ЗАДАНИЕ ДЛЯ РАБОТЫ: Продолжите приведенный ниже текст об учительской службе Сологуба с того места, где он обрывается, не затрагивая следующие за ним строки.

ОТРЫВОК ТЕКСТА:
▶

В качестве радикальной меры преобразования школьного уклада Сологуб предлагал устроить интернаты, в которых дети были бы изолированы от влияния родителей и среды на длительное время и всецело оставались в распоряжении просвещенных учителей и воспитателей, проводили много учебных часов на природе (эту мечту воплотил герой его утопического романа «Творимая легенда» Георгий Триродов в организованной им школе-коммуне).
Со стороны начальства самостоятельность во взглядах и реформаторский пыл молодого учителя не встретили поддержки, своими действиями он навлек на себя немилость. «Мои крестецкие дела складываются как-то весьма нехорошо, — писал он Латышеву 7 января 1884 года. — Такой товар, как враги, на базаре житейской суеты[78] покупается, как я узнал здесь, по дешевой цене, и отзывается дорого. Я изведал сладость клеветы, озлобленности, тайных подкопов и интриг — вещей, с которыми не умел, да чаще и не хотел бороться: грязью играть, руки марать. — Не знаю, как и выбраться из Крест<цев>, а остават<ься> и „скучно и грустно“[79], да наконец и опасно»[80].
Столкновения с начальством сопутствовали Сологубу повсюду — и в Крестцах, и в Великих Луках, и в Вытегре: то он отказался в день коронации императора пропеть с учениками перед домом почетного смотрителя гимн «Боже, Царя храни», то выбрал для награждения учеников «книги слишком светского направления»; он редко посещал церковь, шел «вразрез с мнениями и желаниями начальства»; отказался дать фальшивые показания, которые бы позволили оправдать угодного директору учителя, лишенного свободы за изнасилование девочки (этот сюжет Сологуб использовал в своем первом романе «Тяжелые сны»); не подписал «липовые» акты и постановления педагогического совета, сообщил в Учебный округ о своих конфликтах с директором, писал на него жалобы за употребление им казенных средств в личных целях и другие противоправные действия и т. д. и т. п.[81]
Каждый раз влиятельные наставники оказывали покровительство бывшему воспитаннику и ходатайствовали о переводе его с одного места службы на другое. 4 июня 1885 года Сент-Илер сообщал: «Любезный Тетерников, согласно Вашему желанию, я выхлопотал Вам перевод в Великие Луки, Псковской губ. Это хороший город и хорошее городское училище. Сегодня Попечитель утвердил это постановление, и изменить его уже нельзя. Учителями в Крестцы будут назначены из нашего института два молодых человека, только что кончившие курс, очень дельные, исполнительные»; 28 августа 1889 года: «Желаете ли Вы, любезный Тетерников, быть перемещенным на место учителя приготовительного класса Вытегорской учительской семинарии (900 руб. жалованья и служба, как учителя семинарии)? Вембер <бывший сокурсник Сологуба. — М.П.> переводится в Дерптский округ. Если желаете, то не можете ли мне телеграфировать, так как дело спешное: есть другие кандидаты»[82].

◀

ФРАГМЕНТ ДАННЫХ:
▶

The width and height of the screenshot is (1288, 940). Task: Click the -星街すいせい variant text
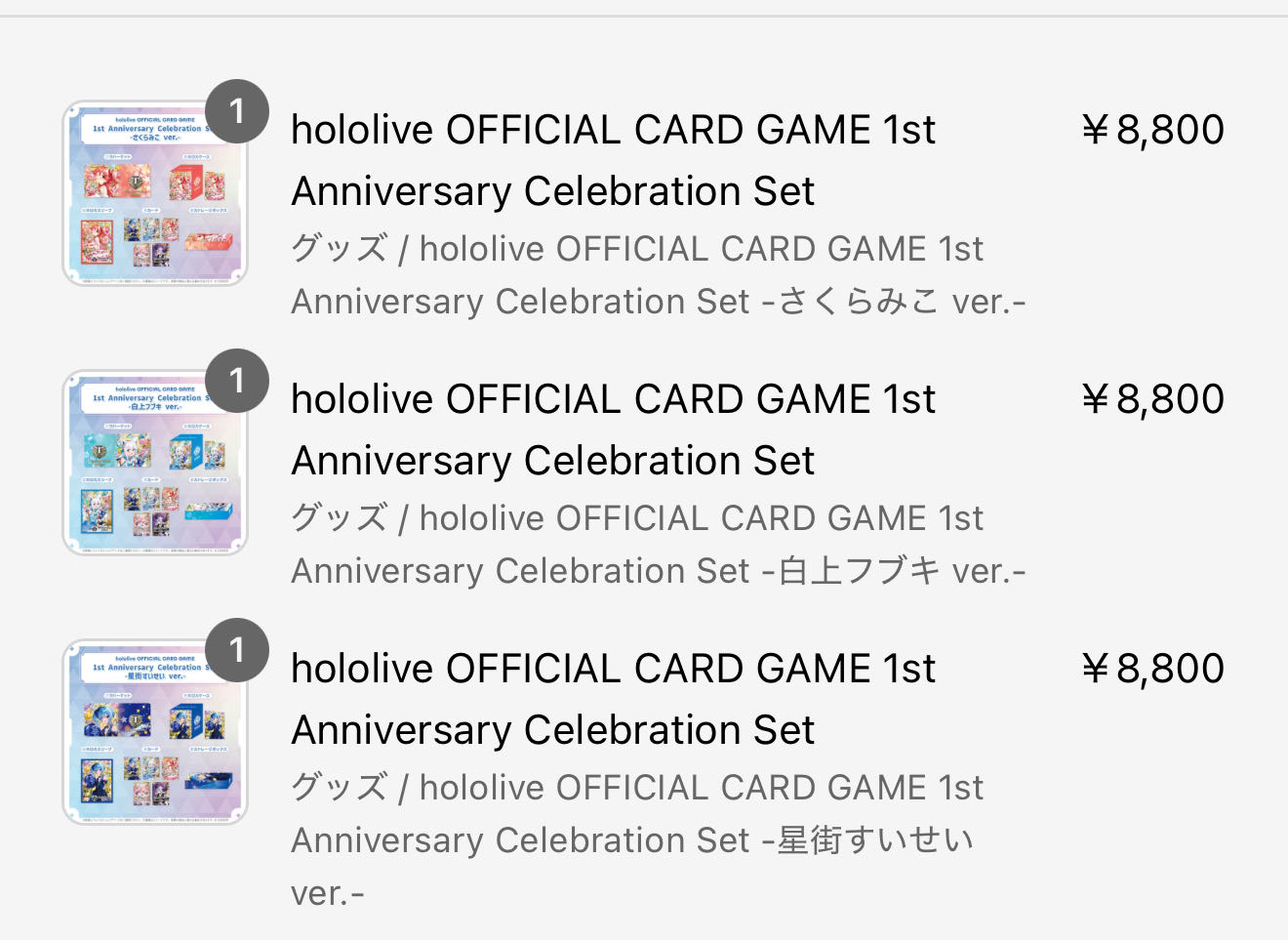pos(866,840)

◀

ПИСЬМЕННЫЙ ОТВЕТ:
Успеху педагогической карьеры, однако, препятствовали не только конкретные обстоятельства службы (притеснения со стороны директора) и школьная рутина, но и неуживчивый «ершистый» характер и мнительность Сологуба, о чем в полной мере позволяют судить признания, сделанные им в письмах Латышеву. 8 сентября 1887 года из Великих Лук:
Ваше замечание о моих делах заставило меня передумать о многом в моей жизни. Мне кажется, я дал Вам повод думать обо мне даже еще несколько хуже, чем каков я на самом деле. Несмотря на многие и весьма важные мои недостатки, я не такой вздорный и заносчивый человек, чтобы искать охраны своего достоинства в недостойных распрях из-за ничтожных интересов. Я, напротив, чрезвычайно уступчив во всем, что не задевает меня уж чересчур сильно, и мои столкновения происходили от причин совершенно случайных и от меня не зависящих. Моя вина — только моя чрезмерная наивность, полнейшее отсутствие той змеиной мудрости, которая помогает иным так хорошо прятаться под ту маску, которую следует иметь по обстоятельствам. Я был слишком юн, когда выступил на поприще самостоятельной деятельности, и был, кроме юности, и по многим другим причинам мало подготовлен к тому, что меня встретило. <…>
Провинция и служба в ней кишат интригами: я это видел всегда слишком поздно и не хотел бороться; занимаясь личными столкновениями, я не отражал эти интриги, а думал совершенно о другом. Время, наконец, показало мне, как я был неразумен, но сразу нельзя было остановиться. <…>
Что касается моего служебного дела, оно вызывает во мне очень горькие размышления. Я встречаю ненормальные отношения к делу со стороны начальства, и общества, и родителей, и детей. Я не могу еще решить окончательно, сделал ли я достаточно, чтобы не винить себя, или сделал слишком мало, чтобы мог винить только себя. В настоящее время я очень усердно над собою работаю. Время покажет, останусь ли я безличной пешкой в руках судьбы, или выработаю что-нибудь определенное[83].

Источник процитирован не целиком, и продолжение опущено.